Problem to work on
Copy out the records from the line with "You are a GUI" to the line with "1288x943 pixels.", keeping them word for word.

Data in this exercise

══════

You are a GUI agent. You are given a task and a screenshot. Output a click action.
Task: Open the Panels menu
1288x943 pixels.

══════

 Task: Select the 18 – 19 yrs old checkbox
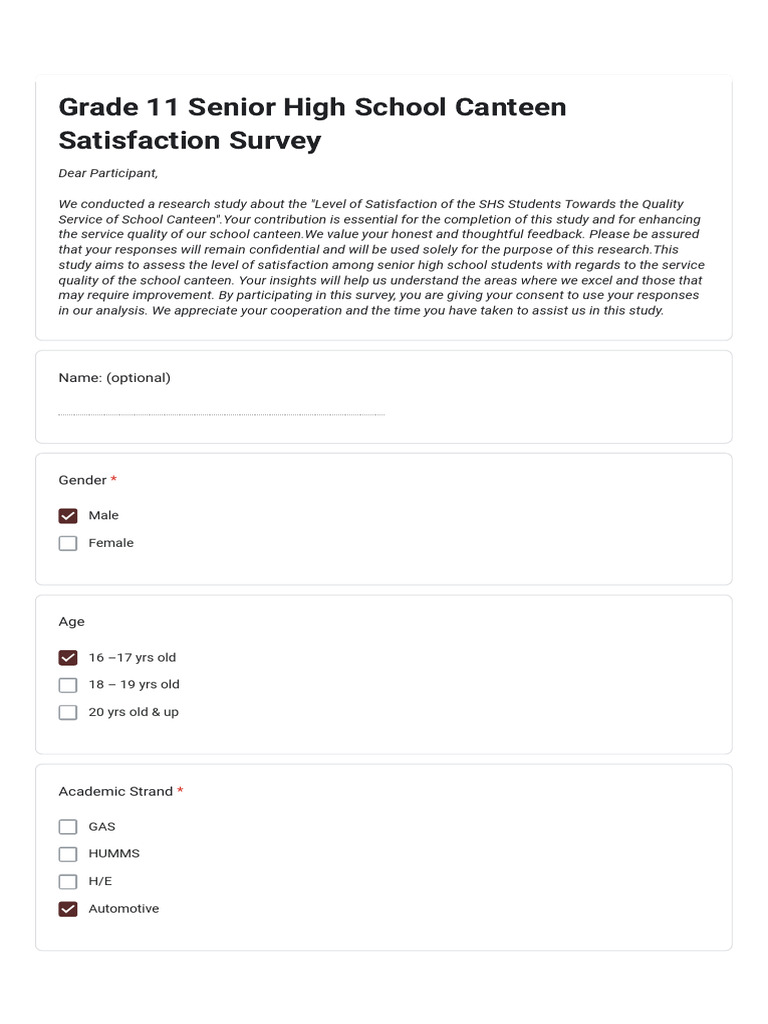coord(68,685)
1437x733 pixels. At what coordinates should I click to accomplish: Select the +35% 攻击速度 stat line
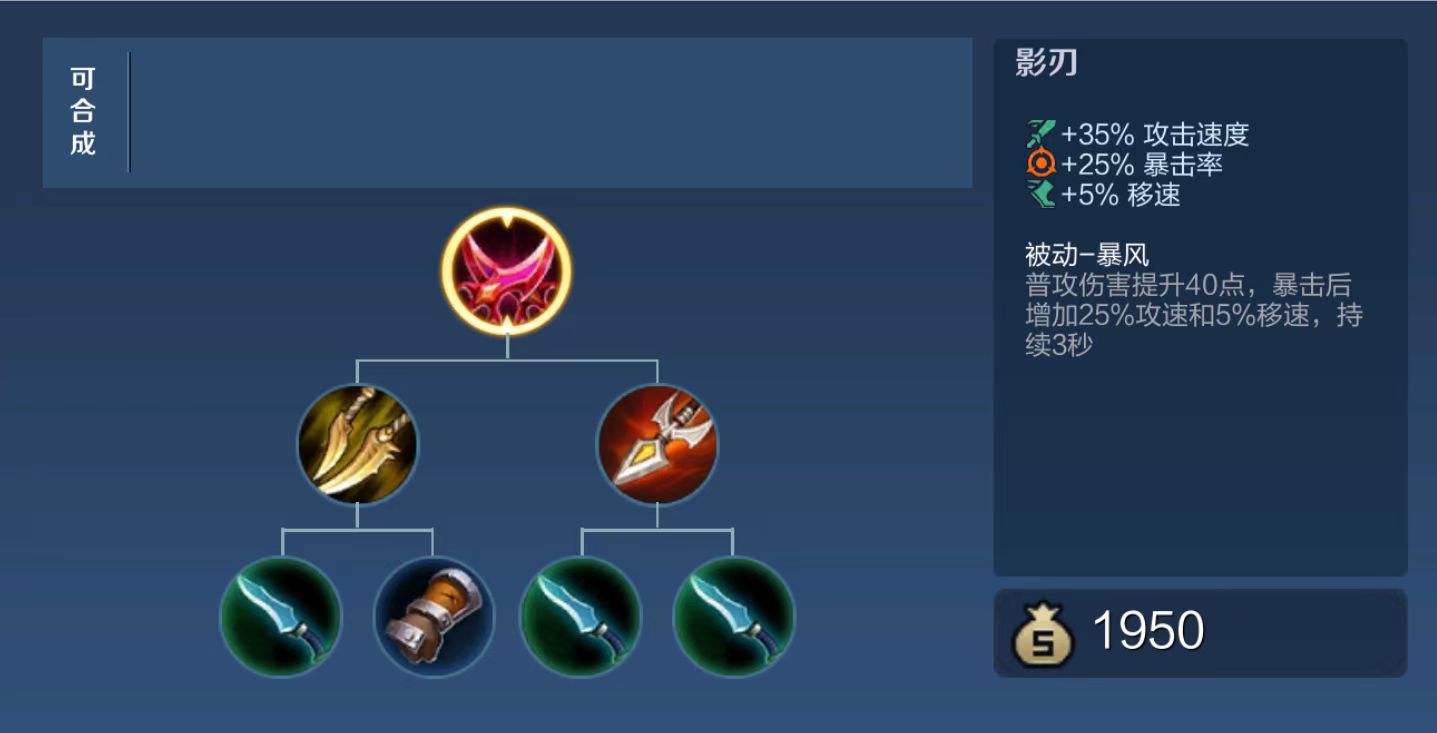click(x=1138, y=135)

══════

Complete response
You are a GUI agent. You are given a task and a screenshot. Output a click action.
Task: Open the Panels menu
1288x943 pixels.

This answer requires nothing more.